Re: [OMPI devel] [RFC] Runtime Services Layer

2007-08-16 Thread Doug Tody
Sounds like a no-brainer to me (I agree).  In a system of this complexity
a strong interface between MPI and the RTE layer is desirable, if for
no other reason than good software engineering.  Such an abstraction
layer also increases flexibility, as it allows the RTE layer to be
a modular component which can be customized, evolved, or otherwise
modified as necessary, with minimal effect upon the MPI functionality
(assuming a strong interface).  Whether this should take the form of
a single framework I can't say, but that could be a reasonable way
to achieve a strong interface.

- Doug Tody
(merely a potential user watching on the side lines, from astronomy)


On Thu, 16 Aug 2007, Tim Prins wrote:

> WHAT: Solicitation of feedback on the possibility of adding a runtime 
> services layer to Open MPI to abstract out the runtime.
> 
> WHY: To solidify the interface between OMPI and the runtime environment, 
> and to allow the use of different runtime systems, including different 
> versions of ORTE.
> 
> WHERE: Addition of a new framework to OMPI, and changes to many of the 
> files in OMPI to funnel all runtime request through this framework.

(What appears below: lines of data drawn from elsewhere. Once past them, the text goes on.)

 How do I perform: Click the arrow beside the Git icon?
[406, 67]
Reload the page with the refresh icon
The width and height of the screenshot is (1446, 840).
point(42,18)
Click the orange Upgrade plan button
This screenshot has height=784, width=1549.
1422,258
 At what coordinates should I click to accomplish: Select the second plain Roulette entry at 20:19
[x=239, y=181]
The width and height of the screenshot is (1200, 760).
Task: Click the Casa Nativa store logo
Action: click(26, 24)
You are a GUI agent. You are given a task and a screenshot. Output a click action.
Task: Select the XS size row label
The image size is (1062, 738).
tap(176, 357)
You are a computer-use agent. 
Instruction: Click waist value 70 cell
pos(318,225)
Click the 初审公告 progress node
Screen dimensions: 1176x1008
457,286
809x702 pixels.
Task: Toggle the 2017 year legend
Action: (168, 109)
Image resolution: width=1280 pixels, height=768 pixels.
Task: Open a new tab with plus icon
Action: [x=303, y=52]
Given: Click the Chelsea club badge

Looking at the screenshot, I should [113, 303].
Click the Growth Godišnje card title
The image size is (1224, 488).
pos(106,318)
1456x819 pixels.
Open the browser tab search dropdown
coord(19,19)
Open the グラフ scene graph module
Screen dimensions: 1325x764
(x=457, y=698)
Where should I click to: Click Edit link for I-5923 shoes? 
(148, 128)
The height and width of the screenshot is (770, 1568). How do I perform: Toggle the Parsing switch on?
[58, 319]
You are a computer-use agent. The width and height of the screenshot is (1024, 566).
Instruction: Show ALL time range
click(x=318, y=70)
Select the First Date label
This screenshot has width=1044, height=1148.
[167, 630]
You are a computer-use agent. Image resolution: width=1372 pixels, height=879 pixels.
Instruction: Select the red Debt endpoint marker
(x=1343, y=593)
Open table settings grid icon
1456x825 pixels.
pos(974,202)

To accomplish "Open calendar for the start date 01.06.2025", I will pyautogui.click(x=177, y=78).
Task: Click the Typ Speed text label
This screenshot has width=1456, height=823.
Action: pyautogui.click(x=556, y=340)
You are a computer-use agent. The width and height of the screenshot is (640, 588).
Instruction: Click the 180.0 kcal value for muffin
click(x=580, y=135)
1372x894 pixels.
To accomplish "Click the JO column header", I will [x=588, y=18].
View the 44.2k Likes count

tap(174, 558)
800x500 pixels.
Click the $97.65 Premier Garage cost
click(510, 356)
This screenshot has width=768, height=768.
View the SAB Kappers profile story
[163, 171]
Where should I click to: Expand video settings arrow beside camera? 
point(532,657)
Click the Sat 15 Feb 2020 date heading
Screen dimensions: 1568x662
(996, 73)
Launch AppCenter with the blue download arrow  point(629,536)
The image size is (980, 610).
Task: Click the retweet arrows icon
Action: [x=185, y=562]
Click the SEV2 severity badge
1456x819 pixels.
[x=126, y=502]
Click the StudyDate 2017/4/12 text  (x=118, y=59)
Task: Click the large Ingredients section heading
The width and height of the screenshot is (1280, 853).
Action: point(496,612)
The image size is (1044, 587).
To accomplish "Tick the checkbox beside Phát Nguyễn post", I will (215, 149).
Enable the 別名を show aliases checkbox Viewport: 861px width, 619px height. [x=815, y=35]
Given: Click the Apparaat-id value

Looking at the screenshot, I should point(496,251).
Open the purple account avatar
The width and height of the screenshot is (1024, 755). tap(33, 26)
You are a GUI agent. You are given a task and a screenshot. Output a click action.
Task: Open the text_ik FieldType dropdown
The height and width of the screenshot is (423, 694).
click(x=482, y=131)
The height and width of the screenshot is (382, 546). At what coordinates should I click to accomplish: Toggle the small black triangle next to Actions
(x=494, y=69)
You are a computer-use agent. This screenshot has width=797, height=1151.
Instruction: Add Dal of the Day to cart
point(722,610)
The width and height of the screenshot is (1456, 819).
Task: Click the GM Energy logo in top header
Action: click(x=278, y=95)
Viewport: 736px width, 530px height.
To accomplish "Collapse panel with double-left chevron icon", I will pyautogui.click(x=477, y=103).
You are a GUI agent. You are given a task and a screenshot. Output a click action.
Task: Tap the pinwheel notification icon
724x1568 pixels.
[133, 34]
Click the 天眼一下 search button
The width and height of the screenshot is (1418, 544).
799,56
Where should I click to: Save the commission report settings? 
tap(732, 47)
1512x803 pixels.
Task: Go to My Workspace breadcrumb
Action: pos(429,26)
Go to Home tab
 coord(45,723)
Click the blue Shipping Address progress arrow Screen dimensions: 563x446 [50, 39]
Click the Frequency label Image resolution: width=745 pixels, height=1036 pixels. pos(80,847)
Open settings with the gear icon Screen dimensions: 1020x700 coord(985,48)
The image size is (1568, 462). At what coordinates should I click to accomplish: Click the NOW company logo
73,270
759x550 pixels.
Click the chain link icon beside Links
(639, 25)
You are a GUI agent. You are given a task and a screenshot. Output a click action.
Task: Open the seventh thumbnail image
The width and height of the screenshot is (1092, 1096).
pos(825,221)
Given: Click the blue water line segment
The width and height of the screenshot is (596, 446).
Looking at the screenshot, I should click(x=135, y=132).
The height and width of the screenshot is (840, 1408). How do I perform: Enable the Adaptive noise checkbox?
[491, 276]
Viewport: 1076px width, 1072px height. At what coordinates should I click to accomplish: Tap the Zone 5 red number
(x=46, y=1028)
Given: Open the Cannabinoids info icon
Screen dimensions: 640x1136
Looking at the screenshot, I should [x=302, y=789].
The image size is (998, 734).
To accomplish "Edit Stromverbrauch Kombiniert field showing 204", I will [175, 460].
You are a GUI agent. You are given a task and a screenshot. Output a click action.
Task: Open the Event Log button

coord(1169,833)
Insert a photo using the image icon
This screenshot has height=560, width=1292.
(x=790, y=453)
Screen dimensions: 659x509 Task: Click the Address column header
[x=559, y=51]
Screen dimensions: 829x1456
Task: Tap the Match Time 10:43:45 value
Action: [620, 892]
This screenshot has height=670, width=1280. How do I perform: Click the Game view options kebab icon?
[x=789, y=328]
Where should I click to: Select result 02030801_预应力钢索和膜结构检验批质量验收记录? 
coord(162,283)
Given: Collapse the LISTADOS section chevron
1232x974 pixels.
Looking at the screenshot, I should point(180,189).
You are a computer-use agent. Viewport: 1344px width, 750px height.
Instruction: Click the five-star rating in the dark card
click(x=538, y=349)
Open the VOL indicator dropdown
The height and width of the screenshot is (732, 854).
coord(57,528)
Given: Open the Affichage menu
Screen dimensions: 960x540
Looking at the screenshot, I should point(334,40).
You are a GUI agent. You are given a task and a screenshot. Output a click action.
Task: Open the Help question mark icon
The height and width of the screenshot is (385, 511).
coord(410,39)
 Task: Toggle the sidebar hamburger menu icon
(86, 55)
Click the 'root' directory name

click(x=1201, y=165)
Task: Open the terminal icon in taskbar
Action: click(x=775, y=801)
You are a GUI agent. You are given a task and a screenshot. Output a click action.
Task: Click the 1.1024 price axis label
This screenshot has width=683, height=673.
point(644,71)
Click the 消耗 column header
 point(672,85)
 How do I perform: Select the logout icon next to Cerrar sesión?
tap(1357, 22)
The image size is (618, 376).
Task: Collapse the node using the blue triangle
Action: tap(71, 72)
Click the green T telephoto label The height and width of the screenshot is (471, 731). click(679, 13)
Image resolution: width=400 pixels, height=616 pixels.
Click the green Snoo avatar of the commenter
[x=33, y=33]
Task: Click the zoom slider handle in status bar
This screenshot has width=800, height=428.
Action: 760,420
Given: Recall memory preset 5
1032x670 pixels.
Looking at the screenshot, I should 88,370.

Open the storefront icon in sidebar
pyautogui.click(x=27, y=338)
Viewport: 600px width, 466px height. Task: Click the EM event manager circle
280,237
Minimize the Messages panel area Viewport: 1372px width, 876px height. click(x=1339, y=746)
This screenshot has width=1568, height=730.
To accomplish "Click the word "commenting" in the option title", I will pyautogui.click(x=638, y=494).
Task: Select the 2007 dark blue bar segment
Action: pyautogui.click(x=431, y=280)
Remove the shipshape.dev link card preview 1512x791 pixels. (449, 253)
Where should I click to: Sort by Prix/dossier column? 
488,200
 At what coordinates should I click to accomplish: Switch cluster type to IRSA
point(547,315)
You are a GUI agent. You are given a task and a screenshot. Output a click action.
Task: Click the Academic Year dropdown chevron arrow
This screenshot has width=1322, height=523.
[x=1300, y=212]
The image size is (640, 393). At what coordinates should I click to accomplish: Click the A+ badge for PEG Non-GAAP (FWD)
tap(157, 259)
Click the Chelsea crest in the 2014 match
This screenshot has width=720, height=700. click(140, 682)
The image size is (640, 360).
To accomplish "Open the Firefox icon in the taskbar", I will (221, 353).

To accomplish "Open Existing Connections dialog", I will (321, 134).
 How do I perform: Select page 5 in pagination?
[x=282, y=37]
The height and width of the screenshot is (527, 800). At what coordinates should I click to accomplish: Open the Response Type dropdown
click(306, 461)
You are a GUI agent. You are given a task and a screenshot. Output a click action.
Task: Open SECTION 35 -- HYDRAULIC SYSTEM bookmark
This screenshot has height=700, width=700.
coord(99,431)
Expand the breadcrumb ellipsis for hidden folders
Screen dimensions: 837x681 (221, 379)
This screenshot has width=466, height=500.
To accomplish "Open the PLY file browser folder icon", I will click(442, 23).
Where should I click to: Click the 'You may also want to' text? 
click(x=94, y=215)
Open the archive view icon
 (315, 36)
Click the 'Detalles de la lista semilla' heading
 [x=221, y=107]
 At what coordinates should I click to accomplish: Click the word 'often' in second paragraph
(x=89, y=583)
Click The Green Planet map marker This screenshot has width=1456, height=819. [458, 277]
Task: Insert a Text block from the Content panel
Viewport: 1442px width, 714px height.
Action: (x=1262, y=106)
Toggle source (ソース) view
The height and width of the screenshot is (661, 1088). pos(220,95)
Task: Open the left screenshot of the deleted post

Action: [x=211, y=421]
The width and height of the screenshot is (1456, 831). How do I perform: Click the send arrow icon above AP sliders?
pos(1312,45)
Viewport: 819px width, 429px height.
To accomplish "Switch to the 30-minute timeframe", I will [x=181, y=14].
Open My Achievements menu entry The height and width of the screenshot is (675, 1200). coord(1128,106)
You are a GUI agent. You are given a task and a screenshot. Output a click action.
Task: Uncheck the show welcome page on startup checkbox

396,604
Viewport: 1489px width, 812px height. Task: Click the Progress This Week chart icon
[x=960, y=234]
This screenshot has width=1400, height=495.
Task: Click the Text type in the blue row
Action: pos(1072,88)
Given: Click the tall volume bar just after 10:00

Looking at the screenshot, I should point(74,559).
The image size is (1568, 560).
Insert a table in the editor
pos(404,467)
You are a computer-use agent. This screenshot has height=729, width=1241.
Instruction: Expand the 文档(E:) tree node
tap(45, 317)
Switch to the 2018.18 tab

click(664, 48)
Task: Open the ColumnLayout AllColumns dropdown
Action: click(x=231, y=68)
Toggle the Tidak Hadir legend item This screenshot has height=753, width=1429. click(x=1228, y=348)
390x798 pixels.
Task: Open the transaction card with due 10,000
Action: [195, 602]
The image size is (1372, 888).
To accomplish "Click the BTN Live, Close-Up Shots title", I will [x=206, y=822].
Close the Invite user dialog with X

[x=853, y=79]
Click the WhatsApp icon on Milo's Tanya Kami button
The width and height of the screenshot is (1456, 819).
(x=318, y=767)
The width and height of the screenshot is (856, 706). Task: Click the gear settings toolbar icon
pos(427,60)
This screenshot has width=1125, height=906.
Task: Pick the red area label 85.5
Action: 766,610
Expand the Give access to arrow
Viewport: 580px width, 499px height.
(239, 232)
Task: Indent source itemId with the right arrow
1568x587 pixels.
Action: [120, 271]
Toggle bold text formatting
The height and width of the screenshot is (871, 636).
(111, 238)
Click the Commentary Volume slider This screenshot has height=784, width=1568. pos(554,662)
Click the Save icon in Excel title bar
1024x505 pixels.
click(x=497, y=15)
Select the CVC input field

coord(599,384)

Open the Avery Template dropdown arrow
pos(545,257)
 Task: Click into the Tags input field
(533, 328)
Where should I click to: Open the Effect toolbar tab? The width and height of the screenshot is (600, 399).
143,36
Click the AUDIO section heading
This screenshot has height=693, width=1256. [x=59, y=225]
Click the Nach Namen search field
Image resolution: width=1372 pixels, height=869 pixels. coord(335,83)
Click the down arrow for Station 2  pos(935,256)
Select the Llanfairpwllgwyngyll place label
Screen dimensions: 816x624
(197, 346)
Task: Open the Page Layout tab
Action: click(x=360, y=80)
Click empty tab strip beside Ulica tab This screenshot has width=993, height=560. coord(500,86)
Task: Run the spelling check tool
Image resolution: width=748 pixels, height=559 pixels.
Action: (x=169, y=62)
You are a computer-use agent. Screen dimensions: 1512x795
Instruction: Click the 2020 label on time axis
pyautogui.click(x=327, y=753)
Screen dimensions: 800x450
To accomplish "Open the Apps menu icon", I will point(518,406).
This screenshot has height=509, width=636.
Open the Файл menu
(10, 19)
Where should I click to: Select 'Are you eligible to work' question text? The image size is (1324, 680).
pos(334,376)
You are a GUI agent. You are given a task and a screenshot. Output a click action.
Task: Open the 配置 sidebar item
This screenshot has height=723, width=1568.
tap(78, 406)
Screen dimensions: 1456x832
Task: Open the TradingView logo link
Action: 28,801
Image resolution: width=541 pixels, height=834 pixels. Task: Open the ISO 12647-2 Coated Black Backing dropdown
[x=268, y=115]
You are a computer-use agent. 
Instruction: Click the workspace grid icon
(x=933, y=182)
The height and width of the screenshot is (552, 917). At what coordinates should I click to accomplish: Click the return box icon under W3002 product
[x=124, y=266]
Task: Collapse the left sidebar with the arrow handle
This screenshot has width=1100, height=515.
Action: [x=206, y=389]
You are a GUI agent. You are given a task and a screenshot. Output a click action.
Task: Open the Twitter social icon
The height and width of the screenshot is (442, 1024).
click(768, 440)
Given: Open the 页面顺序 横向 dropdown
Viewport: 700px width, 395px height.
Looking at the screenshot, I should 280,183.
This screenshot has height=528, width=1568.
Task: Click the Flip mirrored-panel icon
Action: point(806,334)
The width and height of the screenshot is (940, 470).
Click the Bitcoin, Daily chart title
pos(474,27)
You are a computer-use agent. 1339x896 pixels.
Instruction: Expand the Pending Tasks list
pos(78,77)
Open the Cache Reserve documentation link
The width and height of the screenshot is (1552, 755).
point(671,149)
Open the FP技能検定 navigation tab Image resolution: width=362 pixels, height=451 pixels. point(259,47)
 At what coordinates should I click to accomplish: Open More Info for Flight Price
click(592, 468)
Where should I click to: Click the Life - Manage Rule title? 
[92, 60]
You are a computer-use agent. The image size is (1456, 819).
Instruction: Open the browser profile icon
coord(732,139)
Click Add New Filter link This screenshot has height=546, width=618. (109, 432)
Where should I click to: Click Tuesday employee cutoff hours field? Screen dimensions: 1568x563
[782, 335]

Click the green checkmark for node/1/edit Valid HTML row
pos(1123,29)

Few 
> changes should be required in OPAL and ORTE.
> 
> WHEN: Development has started in tmp/rsl, but is still in its infancy. We 
> hope 
> to have a working system in the next month.
> 
> TIMEOUT: 8/29/07
> 
> --
> Short version:
> 
> I am working on creating an interface between OMPI and the runtime system. 
> This would make a RSL framework in OMPI which all runtime services would be 
> accessed from. Attached is a graphic depicting this.
> 
> This change would be invasive to the OMPI layer. Few (if any) changes 
> will be required of the ORTE and OPAL layers.
> 
> At this point I am soliciting feedback as to whether people are 
> supportive or not of this change both in general and for v1.3.
> 
> 
> Long version:
> 
> The current model used in Open MPI assumes that one runtime system is 
> the best for all environments. However, in many environments it may be 
> beneficial to have specialized runtime systems. With our current system this 
> is not easy to do.
> 
> With this in mind, the idea of creating a 'runtime services layer' was 
> hatched. This would take the form of a framework within OMPI, through which 
> all runtime functionality would be accessed. This would allow new or 
> different runtime systems to be used with Open MPI. Additionally, with such a
> system it would be possible to have multiple versions of open rte coexisting,
> which may facilitate development and testing. Finally, this would solidify 
> the 
> interface between OMPI and the runtime system, as well as provide 
> documentation and side effects of each interface function.
> 
> However, such a change would be fairly invasive to the OMPI layer, and 
> needs a buy-in from everyone for it to be possible.
> 
> Here is a summary of the changes required for the RSL (at least how it is 
> currently envisioned):
> 
> 1. Add a framework to ompi for the rsl, and a component to support orte.
> 2. Change ompi so that it uses the new interface. This involves:
>  a. Moving runtime specific code into the orte rsl component.
>  b. Changing the process names in ompi to an opaque object.
>  c. change all references to orte in ompi to be to the rsl.
> 3. Change the configuration code so that open-rte is only linked where needed.
> 
> Of course, all this would happen on a tmp branch.
> 
> The design of the rsl is not solidified. I have been playing in a tmp branch 
> (located at https://svn.open-mpi.org/svn/ompi/tmp/rsl) which everyone is 
> welcome to look at and comment on, but be advised that things here are 
> subject to change (I don't think it even compiles right now). There are 
> some fairly large open questions on this, including:
> 
> 1. How to handle mpirun (that is, when a user types 'mpirun', do they 
> always get ORTE, or do they sometimes get a system specific runtime). Most 
> likely mpirun will always use ORTE, and alternative launching programs would 
> be used for other runtimes.
> 2. Whether there will be any performance implications. My guess is not, 
> but am not quite sure of this yet.
> 
> Again, I am interested in people's comments on whether they think adding 
> such abstraction is good or not, and whether it is reasonable to do such a 
> thing for v1.3.
> 
> Thanks,
> 
> Tim Prins
> 


Re: [OMPI devel] [Pkg-openmpi-maintainers] Bug#435581: [u...@hermann-uwe.de: Bug#435581: openmpi-bin: Segfault on Debian GNU/kFreeBSD]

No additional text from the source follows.